Example 2: Converting a List of DOIs

# You have a text file with DOIs (one per line)
# dois.txt contains:
# 10.1038/s41586-021-03819-2
# 10.1126/science.aam9317
# 10.1016/j.cell.2023.01.001

# Convert all to BibTeX
python scripts/doi_to_bibtex.py --input dois.txt --output references.bib

# Validate the result
python scripts/validate_citations.py references.bib --verbose

Example 3: Cleaning an Existing BibTeX File

# You have a messy BibTeX file from various sources
# Clean it up systematically

# Step 1: Format and standardize
python scripts/format_bibtex.py messy_references.bib \
  --output step1_formatted.bib

# Step 2: Remove duplicates
python scripts/format_bibtex.py step1_formatted.bib \
  --deduplicate \
  --output step2_deduplicated.bib

# Step 3: Validate and auto-fix
python scripts/validate_citations.py step2_deduplicated.bib \
  --auto-fix \
  --output step3_validated.bib

# Step 4: Sort by year
python scripts/format_bibtex.py step3_validated.bib \
  --sort year \
  --descending \
  --output clean_references.bib

# Step 5: Final validation report
python scripts/validate_citations.py clean_references.bib \
  --report final_validation.json \
  --verbose

# Review report
cat final_validation.json

Example 4: Finding and Citing Seminal Papers

# Find highly cited papers on a topic
python scripts/search_google_scholar.py "AlphaFold protein structure" \
  --year-start 2020 \
  --year-end 2024 \
  --sort-by citations \
  --limit 20 \
  --output alphafold_seminal.json

# Extract the top 10 by citation count
# (script will have included citation counts in JSON)

# Convert to BibTeX
python scripts/extract_metadata.py \
  --input alphafold_seminal.json \
  --output alphafold_refs.bib

# The BibTeX file now contains the most influential papers

Imported: Overview

Manage citations systematically throughout the research and writing process. This skill provides tools and strategies for searching academic databases (Google Scholar, PubMed), extracting accurate metadata from multiple sources (CrossRef, PubMed, arXiv), validating citation information, and generating properly formatted BibTeX entries.

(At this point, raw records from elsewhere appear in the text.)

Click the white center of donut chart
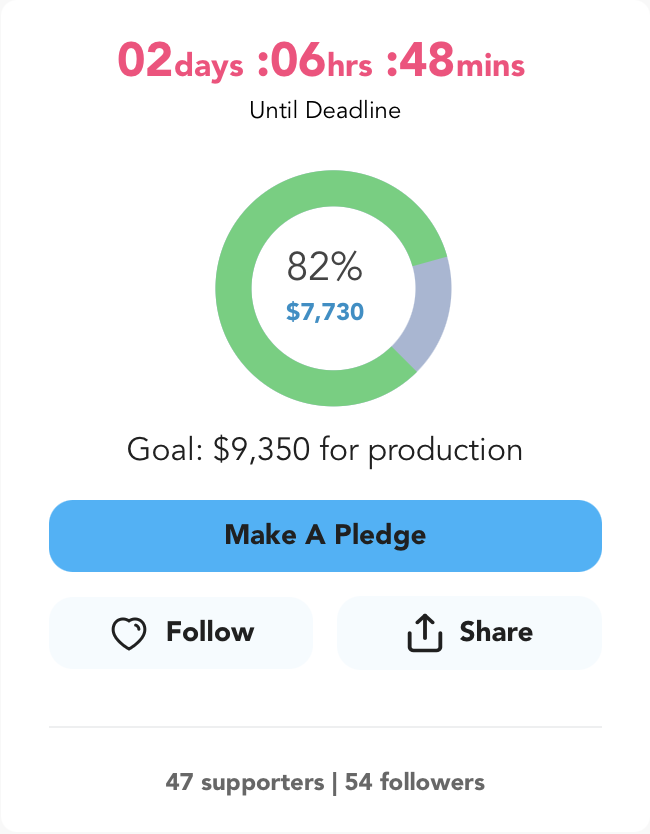This screenshot has width=650, height=834. [x=333, y=340]
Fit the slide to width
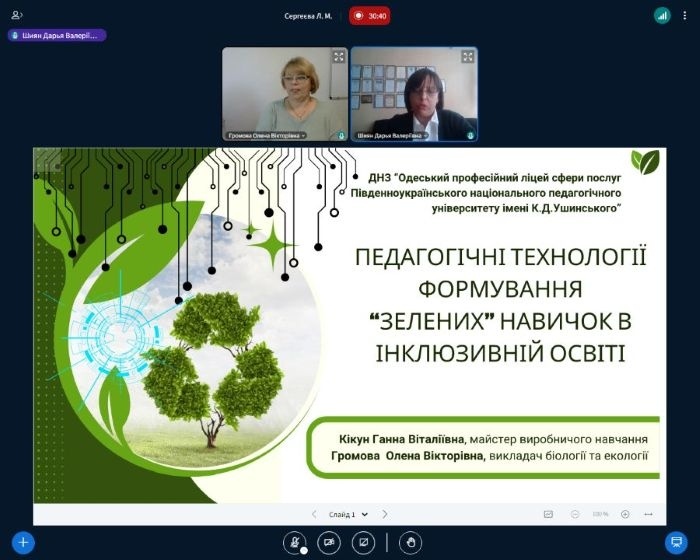The image size is (700, 560). (649, 514)
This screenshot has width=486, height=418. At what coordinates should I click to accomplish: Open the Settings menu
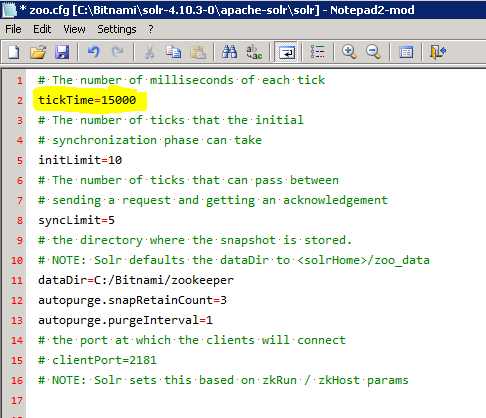coord(117,29)
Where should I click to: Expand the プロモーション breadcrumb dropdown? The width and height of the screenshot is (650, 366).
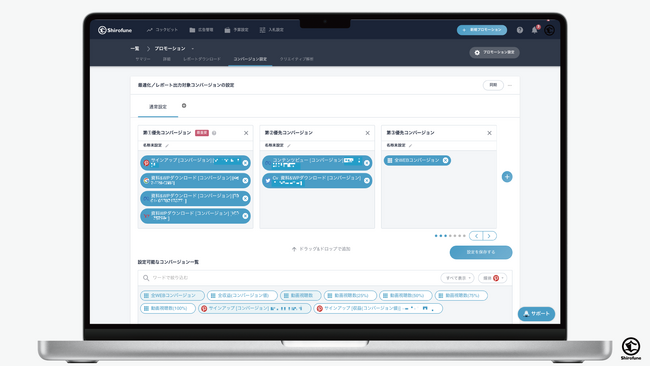[193, 48]
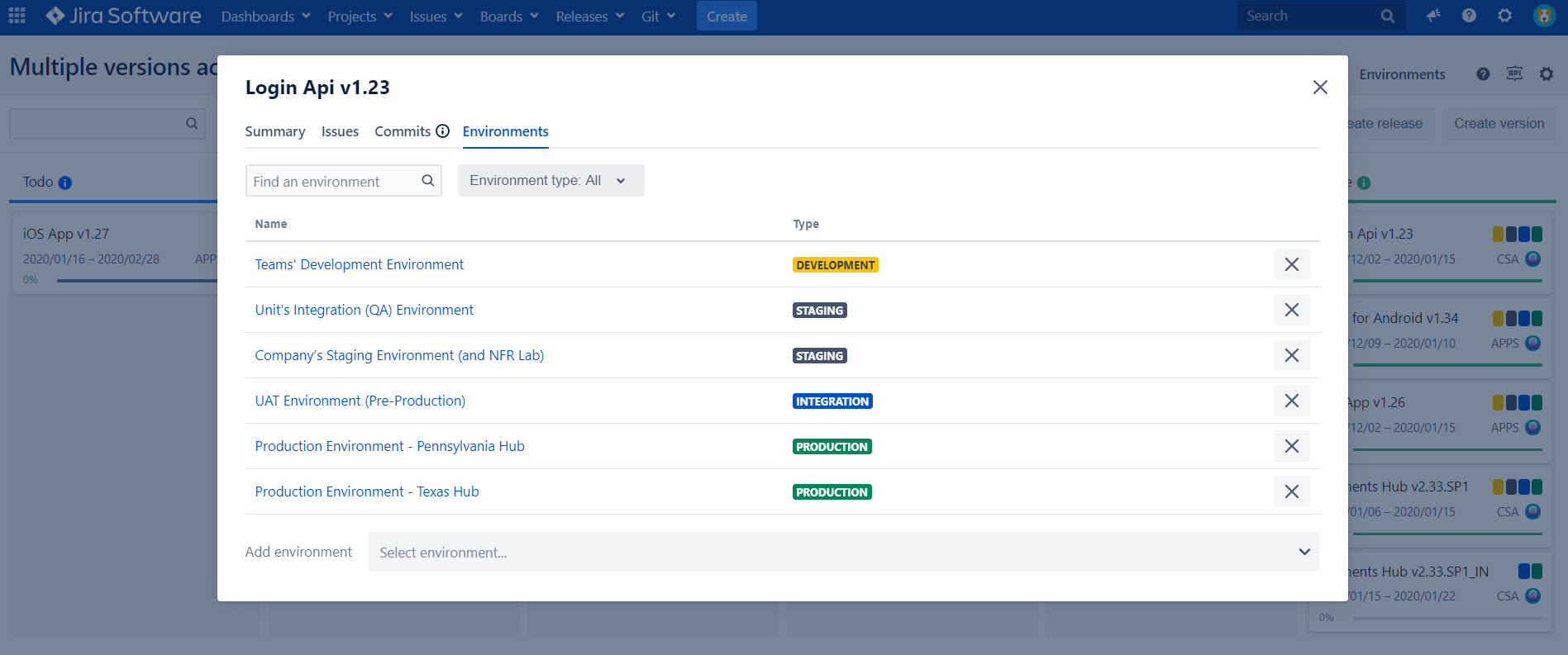Viewport: 1568px width, 655px height.
Task: Close the Login Api v1.23 dialog
Action: 1320,88
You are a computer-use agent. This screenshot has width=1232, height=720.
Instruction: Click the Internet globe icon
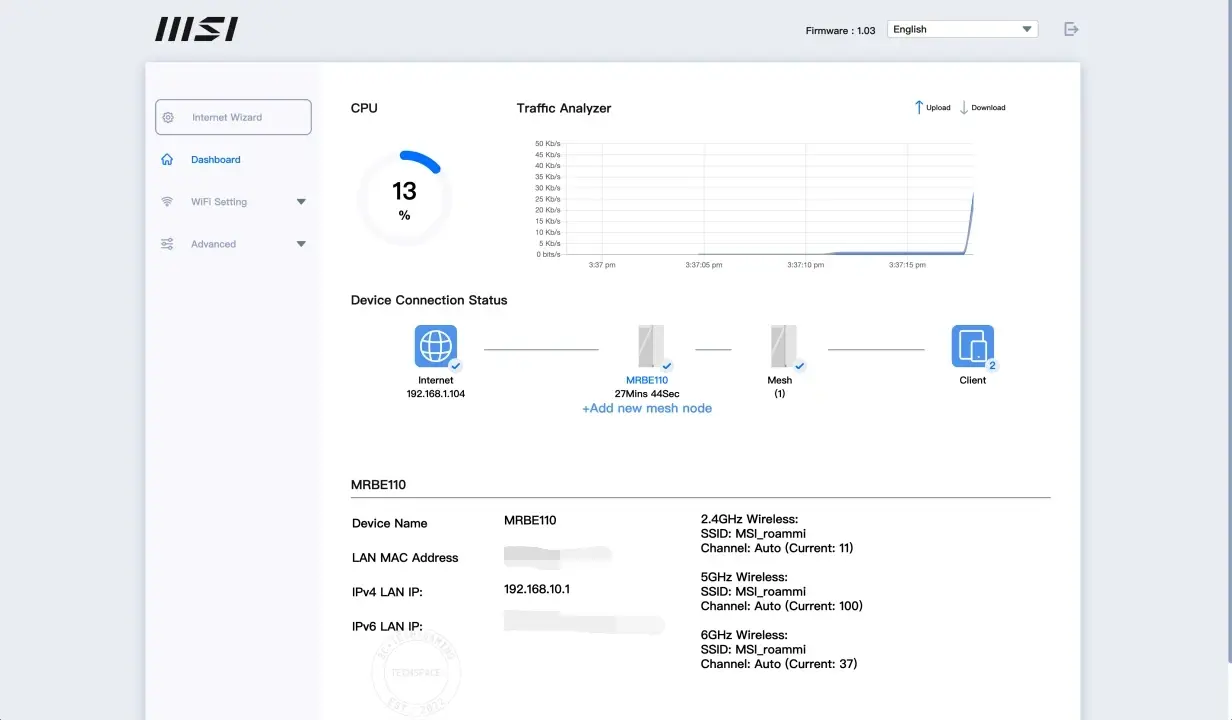[436, 346]
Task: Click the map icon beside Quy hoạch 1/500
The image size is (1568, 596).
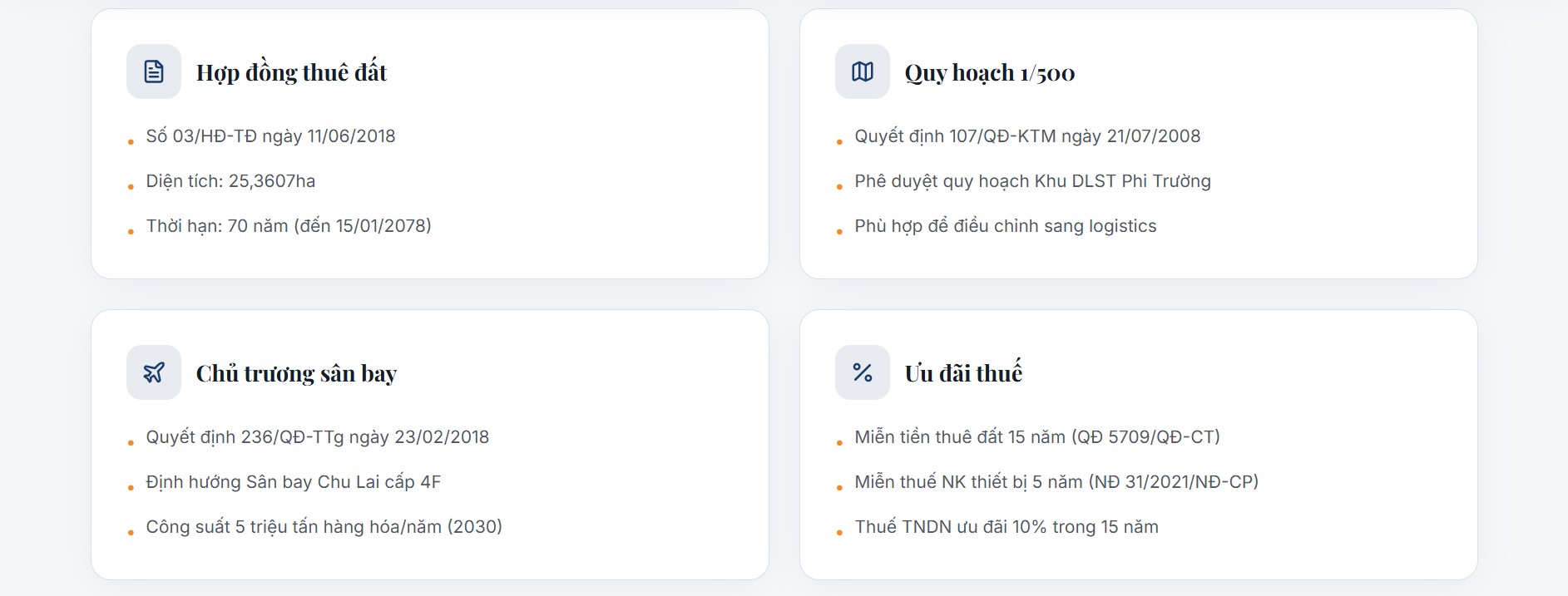Action: pos(863,71)
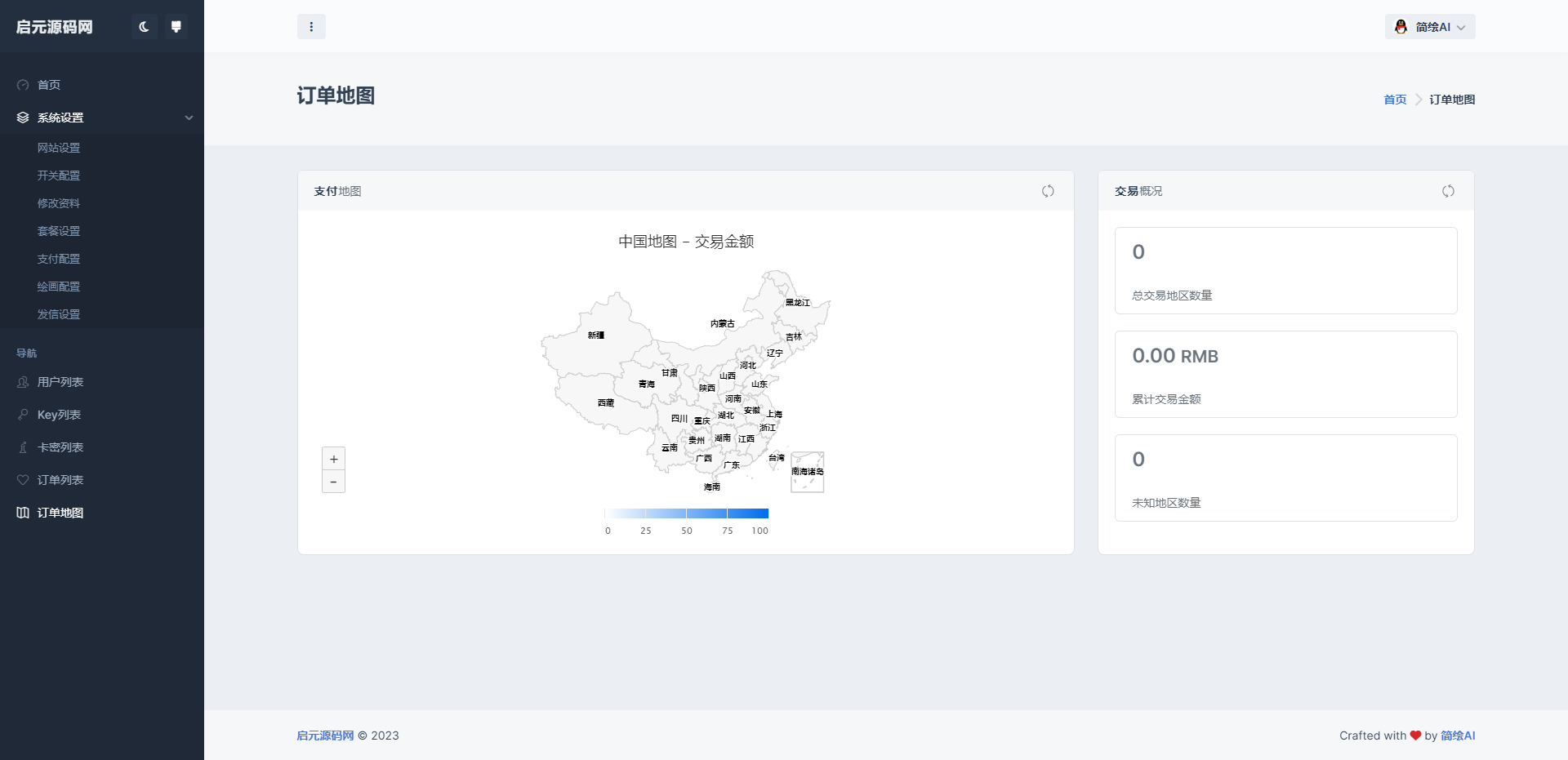This screenshot has width=1568, height=760.
Task: Click the three-dot sidebar menu button
Action: (311, 27)
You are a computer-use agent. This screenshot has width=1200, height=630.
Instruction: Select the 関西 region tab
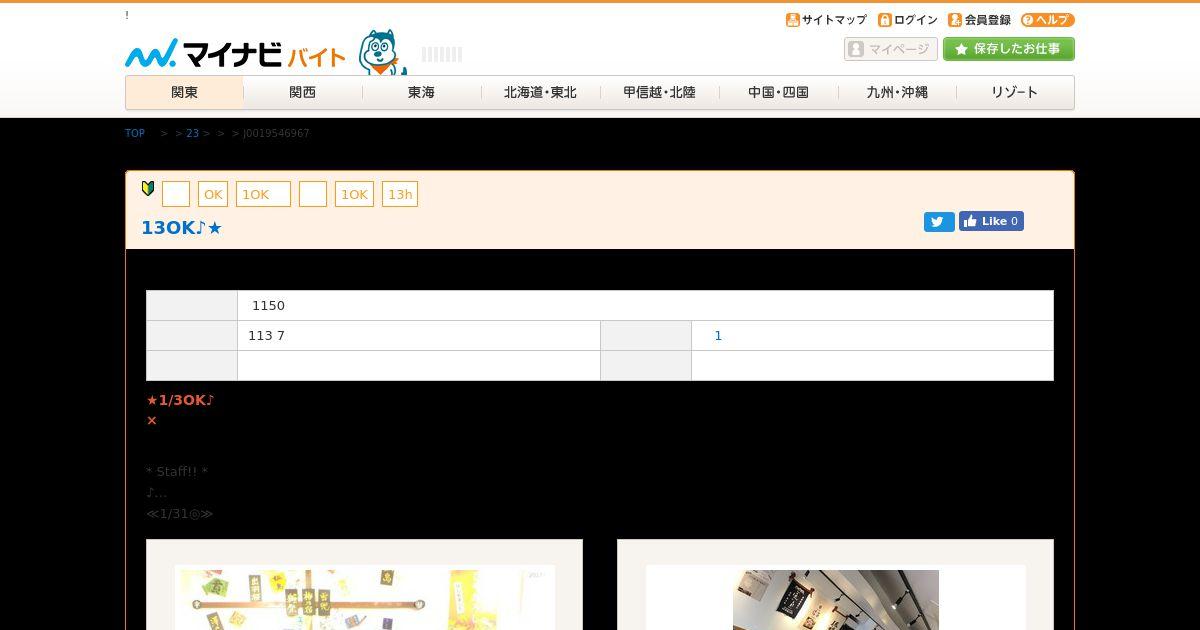(x=303, y=92)
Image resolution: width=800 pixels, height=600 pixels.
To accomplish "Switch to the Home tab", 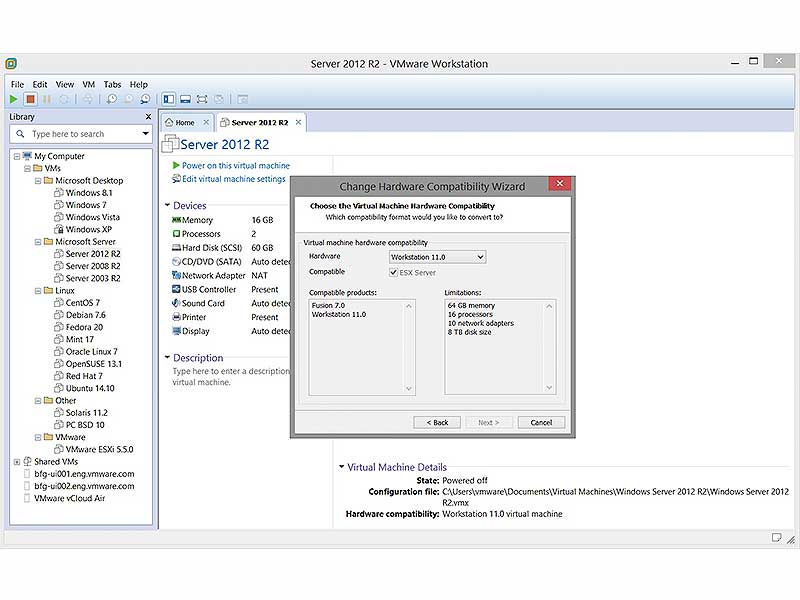I will pos(185,122).
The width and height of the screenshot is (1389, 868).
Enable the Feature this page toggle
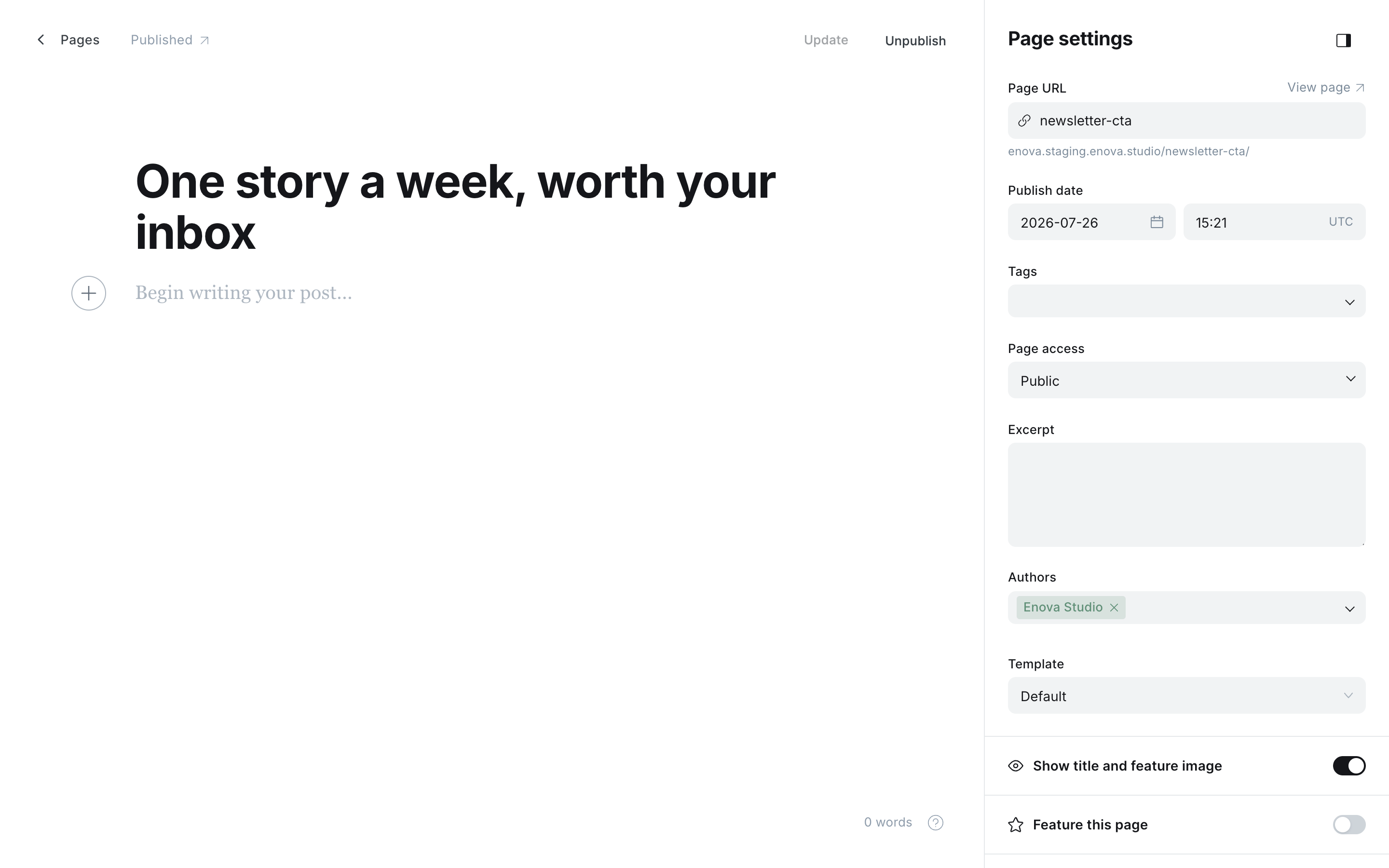tap(1349, 825)
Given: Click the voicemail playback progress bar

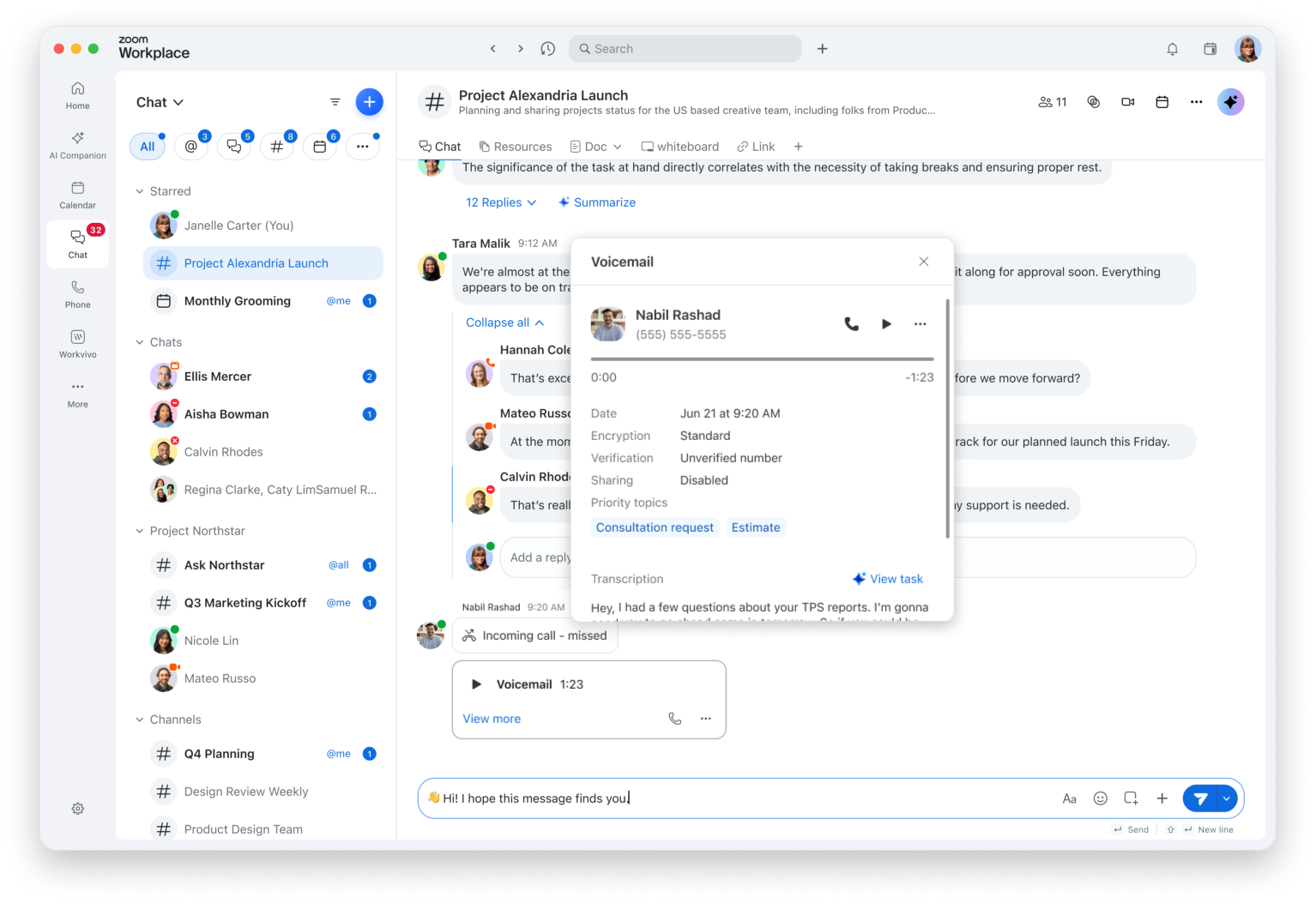Looking at the screenshot, I should 762,359.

Critical for maintaining citation accuracy, avoiding reference errors, and ensuring reproducible research. Integrates seamlessly with the literature-review skill for comprehensive research workflows.

Imported: Summary

The citation-management skill provides:

  1. Comprehensive search capabilities for Google Scholar and PubMed
  2. Automated metadata extraction from DOI, PMID, arXiv ID, URLs
  3. Citation validation with DOI verification and completeness checking
  4. BibTeX formatting with standardization and cleaning tools
  5. Quality assurance through validation and reporting
  6. Integration with scientific writing workflow
  7. Reproducibility through documented search and extraction methods

Use this skill to maintain accurate, complete citations throughout your research and ensure publication-ready bibliographies.

Imported: Visual Enhancement with Scientific Schematics

When creating documents with this skill, always consider adding scientific diagrams and schematics to enhance visual communication.

If your document does not already contain schematics or diagrams:

  • Use the scientific-schematics skill to generate AI-powered publication-quality diagrams
  • Simply describe your desired diagram in natural language
  • Nano Banana Pro will automatically generate, review, and refine the schematic

For new documents: Scientific schematics should be generated by default to visually represent key concepts, workflows, architectures, or relationships described in the text.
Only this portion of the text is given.